Ihre Aufgabe: Kopieren Sie aus der Auflistung unverändert die Zeilen, beginnend mit der Zeile, die „at (814, 380).“ enthält, bis einschließlich der Zeile, die „Date time is“ enthält.

Übungsmaterial:

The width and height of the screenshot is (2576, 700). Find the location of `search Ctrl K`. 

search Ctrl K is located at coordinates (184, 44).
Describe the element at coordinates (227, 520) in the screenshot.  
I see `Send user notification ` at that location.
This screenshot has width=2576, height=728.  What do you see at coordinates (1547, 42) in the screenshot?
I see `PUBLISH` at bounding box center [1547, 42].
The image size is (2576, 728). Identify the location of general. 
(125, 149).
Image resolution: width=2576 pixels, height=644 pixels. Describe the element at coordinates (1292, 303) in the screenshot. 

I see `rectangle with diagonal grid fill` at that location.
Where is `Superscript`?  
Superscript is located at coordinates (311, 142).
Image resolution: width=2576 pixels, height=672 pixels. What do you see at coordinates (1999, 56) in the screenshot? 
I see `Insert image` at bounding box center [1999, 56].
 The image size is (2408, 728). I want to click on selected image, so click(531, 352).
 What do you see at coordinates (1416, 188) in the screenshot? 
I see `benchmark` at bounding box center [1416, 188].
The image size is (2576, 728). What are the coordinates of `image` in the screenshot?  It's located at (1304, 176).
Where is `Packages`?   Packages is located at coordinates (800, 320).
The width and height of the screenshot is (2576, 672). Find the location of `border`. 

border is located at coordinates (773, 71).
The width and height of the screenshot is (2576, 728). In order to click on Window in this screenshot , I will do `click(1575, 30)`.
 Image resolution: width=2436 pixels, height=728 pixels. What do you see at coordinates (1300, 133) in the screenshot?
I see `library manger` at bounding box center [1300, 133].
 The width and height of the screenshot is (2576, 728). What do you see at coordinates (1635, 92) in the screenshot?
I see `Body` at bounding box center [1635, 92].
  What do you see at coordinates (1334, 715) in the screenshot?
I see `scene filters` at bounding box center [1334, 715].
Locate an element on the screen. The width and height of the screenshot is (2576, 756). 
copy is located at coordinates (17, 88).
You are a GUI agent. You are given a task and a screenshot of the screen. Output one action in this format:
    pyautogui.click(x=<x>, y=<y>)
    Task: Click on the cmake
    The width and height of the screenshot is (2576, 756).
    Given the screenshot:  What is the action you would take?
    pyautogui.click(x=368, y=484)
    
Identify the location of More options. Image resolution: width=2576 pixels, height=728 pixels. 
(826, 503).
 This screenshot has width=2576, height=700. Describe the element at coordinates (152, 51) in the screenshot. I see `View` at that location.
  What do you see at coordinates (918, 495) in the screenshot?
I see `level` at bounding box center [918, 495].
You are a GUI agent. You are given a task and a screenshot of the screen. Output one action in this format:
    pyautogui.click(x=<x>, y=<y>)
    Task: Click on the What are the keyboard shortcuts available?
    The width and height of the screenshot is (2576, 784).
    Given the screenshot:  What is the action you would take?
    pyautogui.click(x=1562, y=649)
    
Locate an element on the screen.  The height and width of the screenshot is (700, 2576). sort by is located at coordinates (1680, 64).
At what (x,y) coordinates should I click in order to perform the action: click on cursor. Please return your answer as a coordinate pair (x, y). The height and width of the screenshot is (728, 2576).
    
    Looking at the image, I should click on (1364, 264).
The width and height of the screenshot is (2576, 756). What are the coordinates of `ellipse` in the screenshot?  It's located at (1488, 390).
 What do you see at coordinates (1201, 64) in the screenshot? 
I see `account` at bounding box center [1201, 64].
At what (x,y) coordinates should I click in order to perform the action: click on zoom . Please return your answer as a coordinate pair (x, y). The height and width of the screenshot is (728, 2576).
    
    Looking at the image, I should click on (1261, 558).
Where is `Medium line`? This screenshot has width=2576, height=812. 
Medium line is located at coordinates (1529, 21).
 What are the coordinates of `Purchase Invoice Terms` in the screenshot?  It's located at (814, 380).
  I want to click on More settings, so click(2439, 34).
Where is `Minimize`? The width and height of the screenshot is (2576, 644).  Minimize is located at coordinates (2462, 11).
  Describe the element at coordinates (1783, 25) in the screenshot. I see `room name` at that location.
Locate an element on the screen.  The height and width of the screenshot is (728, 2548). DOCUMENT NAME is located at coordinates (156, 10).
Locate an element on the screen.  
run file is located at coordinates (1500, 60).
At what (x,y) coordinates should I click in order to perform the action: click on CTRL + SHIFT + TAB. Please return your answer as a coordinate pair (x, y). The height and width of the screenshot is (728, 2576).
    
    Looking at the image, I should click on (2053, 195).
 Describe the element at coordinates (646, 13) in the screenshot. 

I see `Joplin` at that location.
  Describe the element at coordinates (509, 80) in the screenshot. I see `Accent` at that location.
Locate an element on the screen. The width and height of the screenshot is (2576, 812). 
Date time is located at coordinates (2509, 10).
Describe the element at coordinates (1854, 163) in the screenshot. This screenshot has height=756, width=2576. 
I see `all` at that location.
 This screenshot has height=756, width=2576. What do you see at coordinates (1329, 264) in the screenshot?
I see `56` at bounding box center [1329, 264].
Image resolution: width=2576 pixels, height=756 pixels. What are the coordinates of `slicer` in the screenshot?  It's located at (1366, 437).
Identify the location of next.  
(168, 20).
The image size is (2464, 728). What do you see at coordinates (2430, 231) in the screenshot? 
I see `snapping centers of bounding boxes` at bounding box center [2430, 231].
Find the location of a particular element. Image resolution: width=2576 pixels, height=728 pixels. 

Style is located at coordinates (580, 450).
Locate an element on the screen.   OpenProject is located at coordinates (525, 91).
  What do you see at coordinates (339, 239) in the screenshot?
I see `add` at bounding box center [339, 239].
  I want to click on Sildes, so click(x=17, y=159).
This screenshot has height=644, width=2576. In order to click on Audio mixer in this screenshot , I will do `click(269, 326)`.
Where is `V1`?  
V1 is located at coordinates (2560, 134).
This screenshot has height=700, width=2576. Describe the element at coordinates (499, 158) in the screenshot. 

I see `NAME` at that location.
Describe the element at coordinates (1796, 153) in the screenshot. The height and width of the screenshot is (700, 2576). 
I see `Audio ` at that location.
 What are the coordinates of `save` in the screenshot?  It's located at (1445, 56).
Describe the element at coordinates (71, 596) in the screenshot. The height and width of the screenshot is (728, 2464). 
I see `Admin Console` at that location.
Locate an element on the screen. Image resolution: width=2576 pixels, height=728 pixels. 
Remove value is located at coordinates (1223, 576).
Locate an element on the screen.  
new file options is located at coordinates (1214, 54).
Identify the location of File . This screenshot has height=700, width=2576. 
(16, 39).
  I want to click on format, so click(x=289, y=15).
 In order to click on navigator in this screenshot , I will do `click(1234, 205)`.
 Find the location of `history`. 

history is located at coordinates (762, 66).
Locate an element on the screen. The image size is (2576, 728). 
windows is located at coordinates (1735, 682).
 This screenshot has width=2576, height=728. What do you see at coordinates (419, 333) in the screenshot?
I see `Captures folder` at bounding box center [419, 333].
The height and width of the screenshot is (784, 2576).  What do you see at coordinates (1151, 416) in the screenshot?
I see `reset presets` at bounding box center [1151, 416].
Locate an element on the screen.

Musterlösung:
 What are the coordinates of `Purchase Invoice Terms` in the screenshot?  It's located at (814, 380).
  I want to click on More settings, so click(2439, 34).
Where is `Minimize`? The width and height of the screenshot is (2576, 644).  Minimize is located at coordinates (2462, 11).
  Describe the element at coordinates (1783, 25) in the screenshot. I see `room name` at that location.
Locate an element on the screen.  The height and width of the screenshot is (728, 2548). DOCUMENT NAME is located at coordinates (156, 10).
Locate an element on the screen.  
run file is located at coordinates (1500, 60).
At what (x,y) coordinates should I click in order to perform the action: click on CTRL + SHIFT + TAB. Please return your answer as a coordinate pair (x, y). The height and width of the screenshot is (728, 2576).
    
    Looking at the image, I should click on (2053, 195).
 Describe the element at coordinates (646, 13) in the screenshot. 

I see `Joplin` at that location.
  Describe the element at coordinates (509, 80) in the screenshot. I see `Accent` at that location.
Locate an element on the screen. The width and height of the screenshot is (2576, 812). 
Date time is located at coordinates (2509, 10).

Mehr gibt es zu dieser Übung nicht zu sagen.